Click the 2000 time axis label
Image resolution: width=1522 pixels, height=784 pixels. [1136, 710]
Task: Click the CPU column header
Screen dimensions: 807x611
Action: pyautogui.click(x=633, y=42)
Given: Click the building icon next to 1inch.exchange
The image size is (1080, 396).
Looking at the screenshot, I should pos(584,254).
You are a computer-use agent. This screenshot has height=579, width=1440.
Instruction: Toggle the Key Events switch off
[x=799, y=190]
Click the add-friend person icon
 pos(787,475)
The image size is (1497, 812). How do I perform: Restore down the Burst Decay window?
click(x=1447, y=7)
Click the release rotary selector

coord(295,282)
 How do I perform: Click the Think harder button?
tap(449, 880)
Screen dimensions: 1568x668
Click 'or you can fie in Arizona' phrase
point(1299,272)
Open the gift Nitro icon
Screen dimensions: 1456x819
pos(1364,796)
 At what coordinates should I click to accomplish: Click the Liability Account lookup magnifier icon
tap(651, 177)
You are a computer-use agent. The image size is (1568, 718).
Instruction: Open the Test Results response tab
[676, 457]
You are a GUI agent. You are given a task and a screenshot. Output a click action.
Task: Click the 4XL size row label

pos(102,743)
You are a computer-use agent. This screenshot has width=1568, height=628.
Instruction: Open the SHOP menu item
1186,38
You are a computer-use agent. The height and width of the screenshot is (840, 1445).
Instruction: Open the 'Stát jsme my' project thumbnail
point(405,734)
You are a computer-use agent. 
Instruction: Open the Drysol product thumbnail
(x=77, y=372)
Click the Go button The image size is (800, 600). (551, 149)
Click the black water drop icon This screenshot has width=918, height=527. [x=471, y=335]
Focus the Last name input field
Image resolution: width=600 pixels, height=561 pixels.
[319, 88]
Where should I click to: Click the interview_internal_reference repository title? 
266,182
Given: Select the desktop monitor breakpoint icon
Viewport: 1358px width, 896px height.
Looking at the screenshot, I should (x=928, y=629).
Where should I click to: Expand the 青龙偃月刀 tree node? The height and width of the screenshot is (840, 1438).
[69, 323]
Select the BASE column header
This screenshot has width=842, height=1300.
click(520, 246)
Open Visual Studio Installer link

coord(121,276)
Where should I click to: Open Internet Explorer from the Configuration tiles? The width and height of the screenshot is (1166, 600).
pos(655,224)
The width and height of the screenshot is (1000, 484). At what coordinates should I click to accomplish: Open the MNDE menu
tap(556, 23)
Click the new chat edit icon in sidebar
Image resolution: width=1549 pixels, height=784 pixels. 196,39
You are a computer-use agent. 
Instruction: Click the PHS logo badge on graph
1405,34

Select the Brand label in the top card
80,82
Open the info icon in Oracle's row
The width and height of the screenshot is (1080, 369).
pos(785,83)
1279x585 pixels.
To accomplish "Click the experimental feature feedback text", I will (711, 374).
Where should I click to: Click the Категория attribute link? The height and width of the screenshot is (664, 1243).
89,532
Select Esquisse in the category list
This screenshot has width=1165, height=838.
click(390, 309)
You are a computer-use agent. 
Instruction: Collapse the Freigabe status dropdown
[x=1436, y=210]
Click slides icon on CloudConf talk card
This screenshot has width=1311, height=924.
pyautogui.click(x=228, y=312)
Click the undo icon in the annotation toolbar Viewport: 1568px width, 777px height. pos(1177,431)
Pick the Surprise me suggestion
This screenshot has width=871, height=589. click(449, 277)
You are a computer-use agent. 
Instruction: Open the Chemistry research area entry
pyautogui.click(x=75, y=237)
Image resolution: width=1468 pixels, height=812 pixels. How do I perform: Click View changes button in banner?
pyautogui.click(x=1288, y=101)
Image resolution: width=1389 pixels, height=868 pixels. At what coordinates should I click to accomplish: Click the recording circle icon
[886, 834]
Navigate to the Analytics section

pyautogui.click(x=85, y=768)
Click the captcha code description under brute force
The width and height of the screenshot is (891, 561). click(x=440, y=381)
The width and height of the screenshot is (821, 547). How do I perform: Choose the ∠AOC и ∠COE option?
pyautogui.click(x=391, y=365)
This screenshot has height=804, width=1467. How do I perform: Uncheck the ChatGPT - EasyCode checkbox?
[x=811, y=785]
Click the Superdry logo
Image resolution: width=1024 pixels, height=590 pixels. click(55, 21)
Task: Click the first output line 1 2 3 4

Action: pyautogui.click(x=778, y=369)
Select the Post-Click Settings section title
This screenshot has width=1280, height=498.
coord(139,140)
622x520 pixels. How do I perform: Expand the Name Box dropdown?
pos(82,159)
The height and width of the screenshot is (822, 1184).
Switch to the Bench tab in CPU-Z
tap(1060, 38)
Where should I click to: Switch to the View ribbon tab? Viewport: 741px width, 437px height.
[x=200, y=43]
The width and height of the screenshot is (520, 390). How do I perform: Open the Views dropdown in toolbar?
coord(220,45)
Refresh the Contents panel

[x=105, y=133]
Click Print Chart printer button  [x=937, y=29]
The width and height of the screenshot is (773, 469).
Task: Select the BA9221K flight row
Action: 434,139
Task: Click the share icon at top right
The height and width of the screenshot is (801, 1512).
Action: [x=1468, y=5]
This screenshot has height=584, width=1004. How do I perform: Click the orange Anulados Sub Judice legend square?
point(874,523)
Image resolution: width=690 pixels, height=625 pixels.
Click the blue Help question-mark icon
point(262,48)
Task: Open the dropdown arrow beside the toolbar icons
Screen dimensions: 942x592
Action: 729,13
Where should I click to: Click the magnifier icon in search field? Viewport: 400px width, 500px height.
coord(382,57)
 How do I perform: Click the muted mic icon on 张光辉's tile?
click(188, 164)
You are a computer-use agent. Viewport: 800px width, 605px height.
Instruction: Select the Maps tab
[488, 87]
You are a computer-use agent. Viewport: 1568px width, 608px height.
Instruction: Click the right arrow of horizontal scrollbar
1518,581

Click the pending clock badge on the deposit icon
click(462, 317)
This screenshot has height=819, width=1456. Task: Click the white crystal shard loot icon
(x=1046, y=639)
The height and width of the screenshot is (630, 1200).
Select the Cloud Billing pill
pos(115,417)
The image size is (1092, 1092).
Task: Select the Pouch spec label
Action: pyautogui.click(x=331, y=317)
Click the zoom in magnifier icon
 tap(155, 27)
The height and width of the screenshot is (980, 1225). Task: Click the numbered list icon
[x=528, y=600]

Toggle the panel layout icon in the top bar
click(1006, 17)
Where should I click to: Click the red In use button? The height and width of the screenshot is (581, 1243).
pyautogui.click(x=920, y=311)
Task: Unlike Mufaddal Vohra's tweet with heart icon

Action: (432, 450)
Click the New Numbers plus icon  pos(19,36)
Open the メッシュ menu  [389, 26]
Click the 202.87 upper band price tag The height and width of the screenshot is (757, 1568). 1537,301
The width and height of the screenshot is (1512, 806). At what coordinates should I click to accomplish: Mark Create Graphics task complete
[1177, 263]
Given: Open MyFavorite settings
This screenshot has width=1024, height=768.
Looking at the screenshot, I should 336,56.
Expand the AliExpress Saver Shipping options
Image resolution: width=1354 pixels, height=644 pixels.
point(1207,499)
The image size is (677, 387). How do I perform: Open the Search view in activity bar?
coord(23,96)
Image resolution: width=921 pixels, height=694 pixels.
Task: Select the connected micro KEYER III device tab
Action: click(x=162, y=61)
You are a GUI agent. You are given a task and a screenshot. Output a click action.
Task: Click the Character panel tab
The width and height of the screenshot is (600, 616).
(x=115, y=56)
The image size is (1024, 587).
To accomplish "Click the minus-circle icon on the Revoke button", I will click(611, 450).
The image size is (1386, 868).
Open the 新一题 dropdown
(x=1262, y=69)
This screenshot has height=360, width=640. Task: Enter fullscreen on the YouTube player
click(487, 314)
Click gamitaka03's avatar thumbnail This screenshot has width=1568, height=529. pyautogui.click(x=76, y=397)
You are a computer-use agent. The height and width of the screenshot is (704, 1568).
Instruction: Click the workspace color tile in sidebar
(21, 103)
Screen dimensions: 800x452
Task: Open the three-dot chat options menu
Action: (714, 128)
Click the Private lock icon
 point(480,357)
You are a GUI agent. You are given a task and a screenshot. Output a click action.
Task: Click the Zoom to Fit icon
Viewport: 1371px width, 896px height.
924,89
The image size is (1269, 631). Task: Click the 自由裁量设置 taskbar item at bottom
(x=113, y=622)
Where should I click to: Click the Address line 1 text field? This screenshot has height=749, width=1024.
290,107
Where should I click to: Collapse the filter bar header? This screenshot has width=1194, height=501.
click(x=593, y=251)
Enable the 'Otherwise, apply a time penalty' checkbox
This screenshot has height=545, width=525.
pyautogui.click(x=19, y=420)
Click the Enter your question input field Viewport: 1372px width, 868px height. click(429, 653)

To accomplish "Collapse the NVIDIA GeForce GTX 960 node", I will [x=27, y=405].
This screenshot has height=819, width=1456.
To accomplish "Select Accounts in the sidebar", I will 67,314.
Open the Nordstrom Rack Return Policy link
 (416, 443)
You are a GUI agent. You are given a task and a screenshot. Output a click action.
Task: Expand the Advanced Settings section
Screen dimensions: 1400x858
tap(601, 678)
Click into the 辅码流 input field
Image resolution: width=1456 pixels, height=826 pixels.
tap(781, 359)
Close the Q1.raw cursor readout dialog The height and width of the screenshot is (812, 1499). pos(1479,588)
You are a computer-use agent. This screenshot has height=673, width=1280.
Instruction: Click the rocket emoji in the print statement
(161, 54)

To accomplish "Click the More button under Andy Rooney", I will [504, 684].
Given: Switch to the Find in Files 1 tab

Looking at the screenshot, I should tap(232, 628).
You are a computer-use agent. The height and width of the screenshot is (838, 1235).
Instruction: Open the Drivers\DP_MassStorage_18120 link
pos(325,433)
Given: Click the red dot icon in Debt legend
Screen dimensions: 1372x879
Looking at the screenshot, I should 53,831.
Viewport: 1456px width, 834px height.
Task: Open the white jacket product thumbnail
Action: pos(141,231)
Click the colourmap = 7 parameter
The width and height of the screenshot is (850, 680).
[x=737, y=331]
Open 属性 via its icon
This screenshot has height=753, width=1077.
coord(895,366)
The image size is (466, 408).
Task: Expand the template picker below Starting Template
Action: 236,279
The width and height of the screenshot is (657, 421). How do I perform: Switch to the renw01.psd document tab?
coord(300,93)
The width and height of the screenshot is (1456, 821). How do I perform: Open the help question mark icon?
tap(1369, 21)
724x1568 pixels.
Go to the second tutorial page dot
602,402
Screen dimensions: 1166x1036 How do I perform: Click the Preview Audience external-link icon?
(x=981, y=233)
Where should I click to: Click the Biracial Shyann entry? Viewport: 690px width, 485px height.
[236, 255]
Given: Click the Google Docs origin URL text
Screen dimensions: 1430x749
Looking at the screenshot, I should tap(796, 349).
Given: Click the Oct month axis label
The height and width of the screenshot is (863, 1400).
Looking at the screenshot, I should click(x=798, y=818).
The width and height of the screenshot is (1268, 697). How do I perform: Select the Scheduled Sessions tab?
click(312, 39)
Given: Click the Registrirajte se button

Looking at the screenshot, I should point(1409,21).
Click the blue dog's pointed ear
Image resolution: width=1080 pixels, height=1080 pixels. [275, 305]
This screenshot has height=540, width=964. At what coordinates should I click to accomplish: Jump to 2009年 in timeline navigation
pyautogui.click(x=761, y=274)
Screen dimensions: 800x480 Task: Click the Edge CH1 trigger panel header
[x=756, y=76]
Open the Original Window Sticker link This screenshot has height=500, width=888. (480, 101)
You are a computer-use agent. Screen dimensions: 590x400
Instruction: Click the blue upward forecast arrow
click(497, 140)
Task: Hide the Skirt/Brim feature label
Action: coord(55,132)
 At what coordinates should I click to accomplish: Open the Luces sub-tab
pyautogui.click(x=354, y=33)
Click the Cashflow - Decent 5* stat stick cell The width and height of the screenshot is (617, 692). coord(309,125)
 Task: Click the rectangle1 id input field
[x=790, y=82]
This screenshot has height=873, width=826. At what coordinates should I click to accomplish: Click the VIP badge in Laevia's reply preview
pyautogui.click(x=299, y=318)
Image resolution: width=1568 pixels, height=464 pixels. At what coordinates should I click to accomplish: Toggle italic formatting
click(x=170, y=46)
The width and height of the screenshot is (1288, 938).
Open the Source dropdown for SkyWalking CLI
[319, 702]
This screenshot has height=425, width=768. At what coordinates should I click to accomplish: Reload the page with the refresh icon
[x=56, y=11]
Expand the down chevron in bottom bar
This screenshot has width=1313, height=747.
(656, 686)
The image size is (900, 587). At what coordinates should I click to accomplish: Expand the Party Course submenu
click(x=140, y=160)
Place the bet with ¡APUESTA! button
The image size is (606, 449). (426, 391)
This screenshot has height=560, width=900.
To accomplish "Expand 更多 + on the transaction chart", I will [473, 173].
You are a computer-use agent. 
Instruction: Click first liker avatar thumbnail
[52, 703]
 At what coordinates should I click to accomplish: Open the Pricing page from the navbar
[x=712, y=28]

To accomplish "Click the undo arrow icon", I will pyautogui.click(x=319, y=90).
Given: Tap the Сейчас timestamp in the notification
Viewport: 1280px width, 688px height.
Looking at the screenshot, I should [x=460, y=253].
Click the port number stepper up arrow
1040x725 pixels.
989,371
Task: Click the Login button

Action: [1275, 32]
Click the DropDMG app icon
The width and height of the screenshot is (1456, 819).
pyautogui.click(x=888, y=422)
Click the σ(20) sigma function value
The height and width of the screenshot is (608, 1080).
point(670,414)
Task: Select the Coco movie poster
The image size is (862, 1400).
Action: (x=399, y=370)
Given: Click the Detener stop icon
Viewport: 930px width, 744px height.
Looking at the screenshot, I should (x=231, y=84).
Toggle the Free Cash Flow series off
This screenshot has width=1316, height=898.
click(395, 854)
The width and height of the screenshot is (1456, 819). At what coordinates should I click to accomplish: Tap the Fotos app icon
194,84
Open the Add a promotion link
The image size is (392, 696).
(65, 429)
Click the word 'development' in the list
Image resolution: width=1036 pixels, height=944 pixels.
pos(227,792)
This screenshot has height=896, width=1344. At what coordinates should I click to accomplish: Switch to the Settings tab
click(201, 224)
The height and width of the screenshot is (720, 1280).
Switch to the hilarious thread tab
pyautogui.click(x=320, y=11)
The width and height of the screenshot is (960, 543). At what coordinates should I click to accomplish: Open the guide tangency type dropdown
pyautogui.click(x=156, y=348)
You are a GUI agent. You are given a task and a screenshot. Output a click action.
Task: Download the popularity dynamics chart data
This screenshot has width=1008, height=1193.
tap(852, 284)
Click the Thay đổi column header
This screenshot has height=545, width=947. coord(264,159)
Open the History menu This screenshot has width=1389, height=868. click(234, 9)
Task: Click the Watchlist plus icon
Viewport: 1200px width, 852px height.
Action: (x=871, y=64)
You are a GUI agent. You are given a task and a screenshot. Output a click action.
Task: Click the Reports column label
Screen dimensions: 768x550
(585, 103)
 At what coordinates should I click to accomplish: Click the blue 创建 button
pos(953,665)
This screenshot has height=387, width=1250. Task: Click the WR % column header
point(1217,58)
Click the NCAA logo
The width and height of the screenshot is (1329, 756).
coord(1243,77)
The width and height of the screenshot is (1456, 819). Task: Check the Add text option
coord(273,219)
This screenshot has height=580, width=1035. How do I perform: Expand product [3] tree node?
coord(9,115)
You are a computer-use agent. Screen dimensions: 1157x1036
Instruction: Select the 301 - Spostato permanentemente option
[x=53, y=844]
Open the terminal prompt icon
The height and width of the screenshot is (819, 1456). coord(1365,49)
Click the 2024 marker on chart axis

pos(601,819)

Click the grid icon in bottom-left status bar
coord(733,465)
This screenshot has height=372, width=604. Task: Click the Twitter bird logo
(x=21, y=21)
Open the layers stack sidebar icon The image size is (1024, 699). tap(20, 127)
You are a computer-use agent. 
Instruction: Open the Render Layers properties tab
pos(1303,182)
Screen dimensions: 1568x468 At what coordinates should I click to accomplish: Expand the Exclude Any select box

■ **Given request**: Update the entries starting at the line with "Click the Cashflow" and ending at the line with "click(x=170, y=46)" by replacing "italic" with "bold". Leave everything else unchanged.

■ **The response**:
Click the Cashflow - Decent 5* stat stick cell The width and height of the screenshot is (617, 692). coord(309,125)
 Task: Click the rectangle1 id input field
[x=790, y=82]
This screenshot has height=873, width=826. At what coordinates should I click to accomplish: Click the VIP badge in Laevia's reply preview
pyautogui.click(x=299, y=318)
Image resolution: width=1568 pixels, height=464 pixels. At what coordinates should I click to accomplish: Toggle bold formatting
click(x=170, y=46)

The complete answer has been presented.